BofA's Site Outage: PR Nightmare
Organizations Must Communicate to Keep Hack Rumors at BayI honestly felt a little sorry for Bank of America this week, as rumors of security breaches and cyberattacks continued to cycle. [See Bank of America Site Not Hacked.]
Problems with BofA's website surfaced last Friday, and for the next five days the bank struggled to keep at bay assumptions about what was causing the online hiccups.
Initially, $2.36 trillion BofA posted a message on its homepage, saying its online banking site was temporary unavailable. By Monday morning, the online snafus appeared to have been resolved, only to crop back up later that day. BofA blamed the sporadic site problems on an internal, back-end issue, one unrelated to any online breaches or attacks.
By Tuesday, the BofA website appeared to be functioning normally. And the bank again reiterated that the temporary outages it had suffered were linked to internal upgrades, not a hack.
But that did not seem to sway assumptions about a possible breach.
The timing of the online outage was questionable, coming just one day after BofA announced plans to start charging customers fees for debit-card purchases.
Some industry pundits suggested a denial of service attack could have been launched on BofA, a hacktivist group's reaction to the new debit fees. And speculation in the blogosphere and via popular social media outlets was not any less reactionary.

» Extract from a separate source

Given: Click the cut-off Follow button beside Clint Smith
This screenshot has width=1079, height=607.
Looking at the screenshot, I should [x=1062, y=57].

It's all just a reflection of the day and age we live in: When things go awry in cyberspace, our first notion is to assume some hacker or breach must be to blame.
"I think that's a natural assumption," says Gartner analyst Avivah Litan. "For hackers, BofA is at the top of the list, so it's natural to think it's a security glitch."
We assume the worst.
But not all online issues are the result of breaches or hacks. Websites do go down. It happens to businesses and organizations every day. It's just that when you're as big as Bank of America, everyone takes notice.
So how can organizations respond in a way that explains what happened without fueling suspicion?
It's a public relations challenge, one that requires established corporate culture to change.
The problem with proactive actions, says Andy Greenawalt, CEO and founder of Continuity Control, a New Haven, Conn.-based provider of web-based software for financial institutions, is that organizations don't want to instill panic in users who have not taken notice. But by not offering some public explanation to those users who do take notice, they run the risk of what BofA faced - a tidal wave of suspicion, which, in the end, takes more PR muscle to manage than being proactive in the first place.
"Organizations have to realize they must be hyper-transparent," Greenawalt says. "The old culture is, 'We're going to figure out what happened and then tell you.' But that's not the way things work anymore. You see these Web companies like Amazon that respond really fast, just to say there's an issue and they're addressing it. Big corporations like BofA are not used to doing that. But it's that kind of transparency that keeps some of these kinds of rumors at bay."
The difference lies in the communications cultures between corporations and younger, more tech-savvy companies.
In the end, I don't believe BofA was hacked. I think the bank is telling the truth. The online glitches were most likely linked to something internal or some interdependency with another online provider. But BofA, like so many other large corporations, could have handled its PR campaign a little differently.
"What they should have done is just said, 'Our online site is down or is running slow, but our ATMs and branches are alive and well,'" says Gartner's Litan. "It could have been an easy and truthful way to respond."
Perhaps we all can view the BofA outage as a reason to revamp communications strategies. It doesn't have to be complex, but it does have to be fast, proactive and transparent.